It's I alone whom you can trust in this whole city

Eu sou o único em quem você pode confiar na cidade inteira

I am your only friend

Sou seu único amigo

I who keep you, teach you, feed you, dress you

Eu, que o mantenho, o ensino, alimento, visto

I who look upon you without fear

Eu, que olho para você sem medo

How can I protect you, boy, unless you

Como posso protegê-lo, rapaz, a menos que você

Always stay in here

Fique sempre aqui

Away in here?

Aqui em cima?

(...)

Stay in here

Fique aqui

Be faithful to me

Seja fiel a mim (I am faithful)

Eu sou fiel

Grateful to me

Grato a mim (I am grateful)

Eu sou grato

Do as I say

Faça o que mando

Obey

Obedeça

And stay

E fique

In here "

Aqui.

Out There (Lá Fora), de O Corcunda de Notre Dame (versão de Frollo)

O velho fitou a sua criação por um longo tempo. A luz do sol poente pintava um halo dourado sobre os cabelos ruivos da jovem, enquanto seu rosto permanecia nas sombras. Mesmo assim, o cientista podia perfeitamente visualizar o terror nos olhos dela e os lábios desencontrados um do outro_um defeito que ele nunca conseguira consertar e que tornava patética sua expressão habitualmente melancólica... mas que também lhe dava uma beleza incomum quando sorria. Sally raramente sorria agora; no entanto, costumava sorrir e rir muito nos seus primeiros dias de vida, mesmo quando tropeçava e caía de nariz no chão. Seu equilíbrio ainda era precário e seus movimentos desajeitados... embora não inteiramente desgraciosos. Ela também falava demais e quase o deixava maluco com suas perguntas, mas sua voz era a coisa mais doce que ele já ouvira.

No fundo, o Dr. Finkelstein sentia que jamais tornaria fazer algo igual a Sally. Havia alguma coisa sutil, invisível mas perceptível naquela criatura tão defeituosa que a fazia única, mas que também parecia zombar dele, sussurrando-lhe em sua mente que ela jamais seria inteiramente sua. Sally estava destinada a ser muito mais do que sua serviçal, o que o orgulhoso Dr. não podia admitir. Era por isso que a mantinha escondida do mundo; de outro modo, a perderia.

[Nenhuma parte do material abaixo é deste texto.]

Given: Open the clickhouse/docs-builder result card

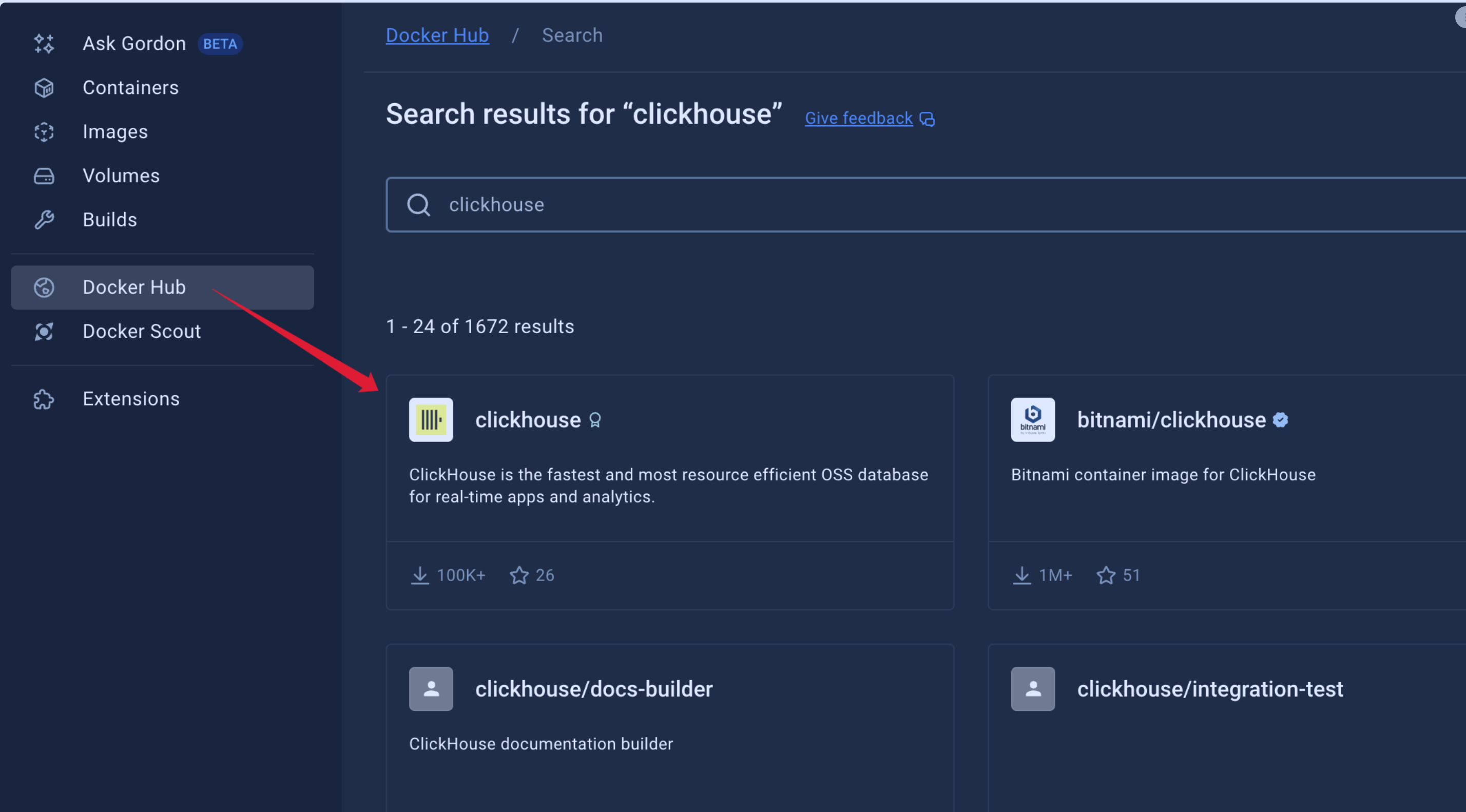Looking at the screenshot, I should 593,689.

_Afaste-se da janela._ordenou secamente _ Ou espera que um velho doente como eu venha rastejando até onde você está?

_N-não... claro que não. _ Sally gaguejou, obedecendo.

_Por que não respondeu quando chamei da primeira vez?

_Eu... eu não ouvi. Desculpe.

Os lábios bicudos do Dr. se esticaram num sorriso perverso:

_Estava fazendo alguma coisa errada, não estava, menina travessa?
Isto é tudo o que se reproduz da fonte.